The Bush administration's practice of screening some potential government science advisers about their political views is improper, the nation's top science organization says.
In a strongly worded report and public comments last week, members of a National Academies of Science and Engineering panel said quizzing candidates for federal science advisory committees about their voting record or party affiliation or whether they agree with the president's policies is "not relevant" and in some cases may be illegal.
Asking such questions is "no more appropriate . . . than to ask them other personal information that is immaterial, such as hair color or height," the nonpartisan panel's chairman, former U.S. Rep. John Porter, an Illinois Republican, said at a news briefing.
"We believe it is important at this critical time that science and technology advice to the federal government be - and be seen as - impartial and independent," Porter said.
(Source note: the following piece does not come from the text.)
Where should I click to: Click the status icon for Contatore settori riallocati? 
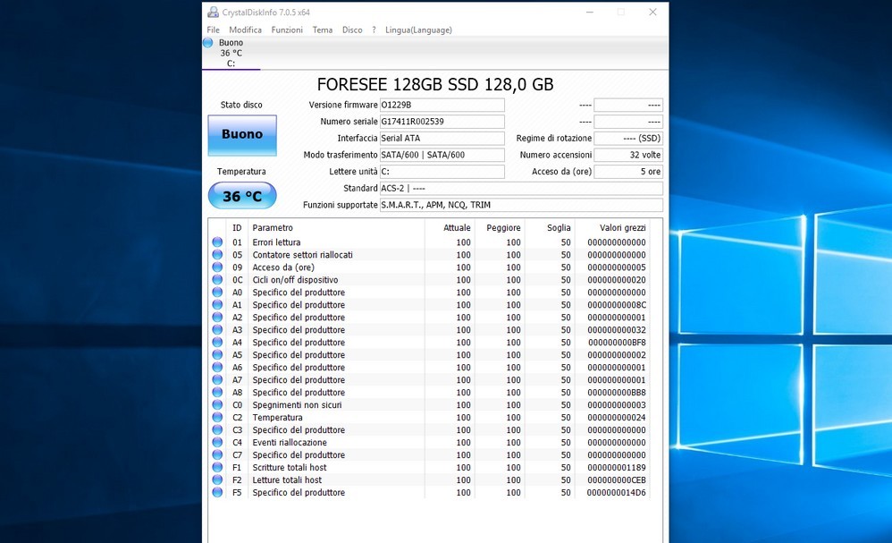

During the past year, scientists, professional organizations and government watchdog groups have vigorously complained about the political vetting of advisory committee nominees. They contend it is part of a pattern by the administration to suppress, distort or manipulate scientific analyses that conflict with President Bush's policies, especially in controversial areas such as climate change and reproductive medicine.
More than 5,000 scientists, including 48 Nobel Prize winners, have signed a letter accusing the Bush administration of undermining the scientific advisory process.
The White House has insisted that there is no attempt to stifle scientific dissent.
"We welcome the [National Academies] report as a useful guide to improving the federal appointment process," Robert Hopkins, a spokesman for Bush science adviser John Marburger, said Friday.
The government regularly asks outside scientists and engineers to serve on committees that advise the White House or federal agencies on technical matters. Appointments may be made by the president, members of his staff or agency administrators.
There are several hundred such committees. The subjects they deal with can be as routine as deciding which research projects deserve to get money or as high-profile as assessing the impact of global warming or why the space shuttle was destroyed.
The committees don't determine policy themselves; rather, they identify issues, gather information and provide recommendations to policy-makers.
In cases where an advisory committee reports directly to the president, Marburger believes "it is appropriate to know people's opinions and perspectives on certain issues" to ensure that committee is diverse and balanced, Hopkins said.
Marburger "has also said there are instances where those types of questions aren't appropriate," Hopkins said. "Whenever it has occurred, if it has occurred, appropriate actions have been taken." He would not elaborate.
Federal law requires that advisory committees' membership reflect a balanced viewpoint and independent judgment. However, a nominee's voting record or political party membership does not necessarily predict his or her stance on a particular issue, the National Academies panel said.
In addition, using an applicant's political affiliation to determine whether the person is worthy to serve on an advisory committee may violate federal law in some cases, the Government Accountability Office has determined.
Science advisory committee nominees ought to be judged only on their professional expertise and personal integrity, the National Academies panel said.
But some interviews have taken a decidedly political bent.
Oceanographer Sharon Smith, an arctic ecology expert and chairwoman of the University of Miami's Division of Marine Biology and Fisheries, was nominated this year to serve on the Arctic Research Commission.
Members of the presidentially appointed panel advise the White House and Congress on arctic research issues. As the New York Times first reported, Smith got a call from the White House personnel office to review her credentials.
"The first and only question was, 'Do you support the president?' " Smith said in an interview with The Plain Dealer. "I was dumbfounded. My first response was that I was not supportive of his foreign and economic policies but that I didn't see what that had to with my being nominated, or with arctic science. After that, there were no other discussions. I realized the conversation was over.
"I've been on advisory committees before, and I've never had this kind of question," said Smith. "Forty years of work in ocean science, and you're excluded because you can't say 'I totally support the president of the United States,' which is a completely irrelevant question? I was so outraged."
Recent news reports and investigations by the minority staff of the House Committee on Government Reform and the Union of Concerned Scientists have documented other cases in which advisory committee candidates were asked political questions.
Stanford University biochemist Richard Myers and Baylor College of Medicine microbiologist George Weinstock were nominated in 2002 for seats on the National Institutes of Health's National Advisory Council for Human Genome Research.
Both men told the Union of Concerned Scientists that representatives of the secretary of health and human services questioned them about their political views, whether they supported stem cell research and what they thought about Bush.
Weinstock and Myers said they thought the questions were inappropriate and amounted to a political litmus test. Weinstock told the Union of Concerned Scientists that his answers must have been "innocuous enough to be palatable," and he was selected for the advisory committee.
Myers initially was turned down but later was accepted after he appealed to the committee's chairman.